# [Problem to solve]
In the entries that follow, the lines from the one with "更多... (493, 2246)" through the one with "[我的E政府 [另開新視窗]] (965, 2372)" are the ones to write out, exactly and with both ends included. Nothing else should appear.

Dataset entries:
>>>>>
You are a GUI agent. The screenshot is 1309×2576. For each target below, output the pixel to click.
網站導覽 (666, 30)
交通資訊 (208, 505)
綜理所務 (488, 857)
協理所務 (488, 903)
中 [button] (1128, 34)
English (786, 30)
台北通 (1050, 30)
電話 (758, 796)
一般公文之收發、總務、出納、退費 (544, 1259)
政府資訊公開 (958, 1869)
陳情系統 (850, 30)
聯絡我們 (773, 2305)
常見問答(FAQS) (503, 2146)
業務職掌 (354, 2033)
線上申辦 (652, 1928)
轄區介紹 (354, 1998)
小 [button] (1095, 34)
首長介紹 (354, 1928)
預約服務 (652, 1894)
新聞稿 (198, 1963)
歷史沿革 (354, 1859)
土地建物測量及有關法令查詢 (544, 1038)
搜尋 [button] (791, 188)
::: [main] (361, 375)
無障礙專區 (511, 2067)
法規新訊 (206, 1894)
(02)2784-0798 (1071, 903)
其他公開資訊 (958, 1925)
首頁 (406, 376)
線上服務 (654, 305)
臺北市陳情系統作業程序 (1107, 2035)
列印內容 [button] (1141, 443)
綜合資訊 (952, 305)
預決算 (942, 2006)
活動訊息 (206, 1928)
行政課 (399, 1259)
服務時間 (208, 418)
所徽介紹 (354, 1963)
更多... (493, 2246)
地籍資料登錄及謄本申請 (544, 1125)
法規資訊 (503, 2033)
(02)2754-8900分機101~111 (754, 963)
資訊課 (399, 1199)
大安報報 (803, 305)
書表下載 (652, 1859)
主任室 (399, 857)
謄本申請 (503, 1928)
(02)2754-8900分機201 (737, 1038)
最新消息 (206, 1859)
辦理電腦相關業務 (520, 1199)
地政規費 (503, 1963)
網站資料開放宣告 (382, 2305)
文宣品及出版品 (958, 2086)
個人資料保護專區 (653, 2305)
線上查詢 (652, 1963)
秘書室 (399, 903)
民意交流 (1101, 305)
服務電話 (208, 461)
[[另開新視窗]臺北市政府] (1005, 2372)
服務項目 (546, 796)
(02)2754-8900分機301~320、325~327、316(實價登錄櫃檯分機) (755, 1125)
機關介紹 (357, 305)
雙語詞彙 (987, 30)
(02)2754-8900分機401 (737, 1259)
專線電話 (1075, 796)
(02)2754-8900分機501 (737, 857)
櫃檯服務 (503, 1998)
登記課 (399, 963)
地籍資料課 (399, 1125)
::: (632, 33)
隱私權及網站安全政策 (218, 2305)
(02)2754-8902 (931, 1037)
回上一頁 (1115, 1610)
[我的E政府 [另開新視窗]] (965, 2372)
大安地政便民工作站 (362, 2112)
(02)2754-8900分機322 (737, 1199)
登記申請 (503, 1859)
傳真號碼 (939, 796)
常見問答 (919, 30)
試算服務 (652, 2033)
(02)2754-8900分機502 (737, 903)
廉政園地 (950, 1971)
<<<<<
# [Output for this task]
更多... (493, 2246)
地籍資料登錄及謄本申請 (544, 1125)
法規資訊 (503, 2033)
(02)2754-8900分機101~111 (754, 963)
資訊課 (399, 1199)
大安報報 (803, 305)
書表下載 (652, 1859)
主任室 (399, 857)
謄本申請 (503, 1928)
(02)2754-8900分機201 (737, 1038)
最新消息 (206, 1859)
辦理電腦相關業務 (520, 1199)
地政規費 (503, 1963)
網站資料開放宣告 (382, 2305)
文宣品及出版品 (958, 2086)
個人資料保護專區 (653, 2305)
線上查詢 (652, 1963)
秘書室 (399, 903)
民意交流 (1101, 305)
服務電話 (208, 461)
[[另開新視窗]臺北市政府] (1005, 2372)
服務項目 (546, 796)
(02)2754-8900分機301~320、325~327、316(實價登錄櫃檯分機) (755, 1125)
機關介紹 (357, 305)
雙語詞彙 (987, 30)
(02)2754-8900分機401 (737, 1259)
專線電話 (1075, 796)
(02)2754-8900分機501 (737, 857)
櫃檯服務 (503, 1998)
登記課 (399, 963)
地籍資料課 (399, 1125)
::: (632, 33)
隱私權及網站安全政策 (218, 2305)
(02)2754-8902 (931, 1037)
回上一頁 (1115, 1610)
[我的E政府 [另開新視窗]] (965, 2372)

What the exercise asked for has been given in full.